→ ОТРЫВОК ДЛЯ ЧТЕНИЯ:
Завершив на три четверти книгу, где должна была оказаться разрешенная загадка, я отложил ее. И написал “Казнь”, где человек достигает крайности возможного.
ЧАСТЬ ПЕРВАЯ.
НАБРОСОК ВВЕДЕНИЯ ВО ВНУТРЕННИЙ ОПЫТ
I.
КРИТИКА ДОГМАТИЧЕСКОГО РАБСТВА (И МИСТИЦИЗМА)
Под внутренним опытом я понимаю то, что обыкновенно называют мистическим опытом: состояния экстаза, восхищения, по меньшей мере, мысленного волнения. Но мне грезится не столько исповедальный опыт, которого вынуждены были придерживаться до сих пор, сколько опыт голый, свободный от всяких привязанностей, от намека на какое бы то ни было исповедание. Вот почему я не люблю слово мистический.
Не люблю также узких определений. Внутренний опыт ответствует необходимости, в которой я оказался – а со мной человеческое существование, – все ставить под сомнение (под вопрос), совершенно лишаясь покоя. Эта необходимость играла свою роль невзирая на религиозные верования, но последствия ее могут оказаться самыми глубокими тогда, когда верований больше нет. Догматические предпосылки задали опыту неподобающие пределы: тот, кто знает, не может выйти за горизонт знаемого.
Мне хотелось, чтобы опыт вел туда, куда он сам ведет, я не хотел вести его к заранее намеченной цели. И сразу скажу, что ведет он не к гавани (напротив, в места блуждания, бессмыслия). Мне хотелось, чтобы незнание стало его принципом – в этом я с большой строгостью следовал методу, доведенному до совершенства христианами (избрав этот путь, они заходили по нему настолько далеко, насколько позволяла им догма). Но этот опыт, родившись из незнания, решительно остается ему верен. Нельзя сказать, что опыт неизрекаем, – ему не изменишь, если станешь о нем говорить, – но перед лицом вопросов мира знания он отнимает у духа все полученные им прежде ответы. Опыт ничего не открывает, не может основать верования, не может исходить из него.
Опыт – это пылкая и тоскливая постановка под вопрос (на испытание) всего, что известно человеку о деле бытия. И какое бы восприятие ни посетило человека в этом пылу, он не может сказать: “я видел это”, или – “то, что я видел, оно такое”; он не может сказать: “я видел Бога, абсолют или глубину мира”; он может сказать только следующее: “то, что я видел, уклоняется от рассудка”, – а Бог, абсолют, основа мира суть ничто, если они не суть категории рассудка.

→ ЗАДАНИЯ:
[A] Согласуются ли с отрывком о внутреннем опыте следующие утверждения: (i) автору нравится слово «мистический»; (ii) автор хотел вести опыт к заранее намеченной цели; (iii) по словам автора, опыт ведет не к гавани, а в места блуждания? На каждое ответьте «да» или «нет» и дословно приведите решающие слова отрывка.
[B] Перепишите из отрывка о внутреннем опыте всё, начиная со слов «Завершив на три» и до слов «РАБСТВА (И МИСТИЦИЗМА)».

→ ИСХОДНЫЕ ДАННЫЕ:
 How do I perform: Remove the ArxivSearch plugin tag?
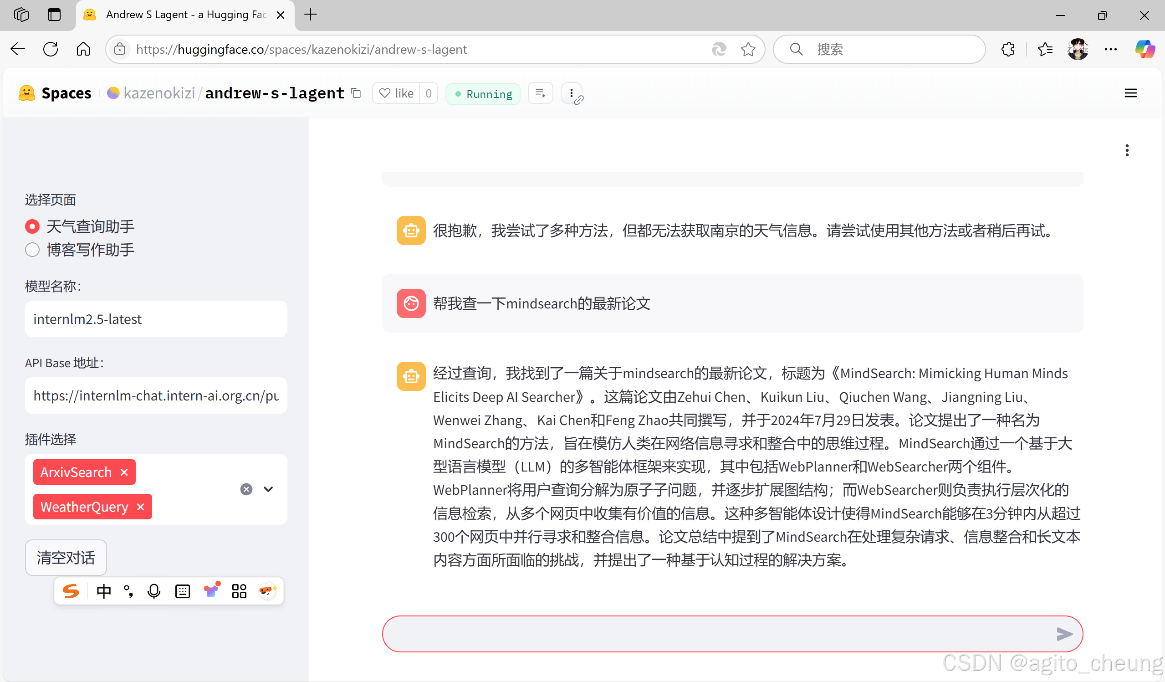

→ ОТВЕТЫ:
[A]
(i) Нет: «Вот почему я не люблю слово мистический.»
(ii) Нет: «я не хотел вести его к заранее намеченной цели.»
(iii) Да: «ведет он не к гавани (напротив, в места блуждания, бессмыслия).»

[B]
Завершив на три четверти книгу, где должна была оказаться разрешенная загадка, я отложил ее. И написал “Казнь”, где человек достигает крайности возможного.
ЧАСТЬ ПЕРВАЯ.
НАБРОСОК ВВЕДЕНИЯ ВО ВНУТРЕННИЙ ОПЫТ
I.
КРИТИКА ДОГМАТИЧЕСКОГО РАБСТВА (И МИСТИЦИЗМА)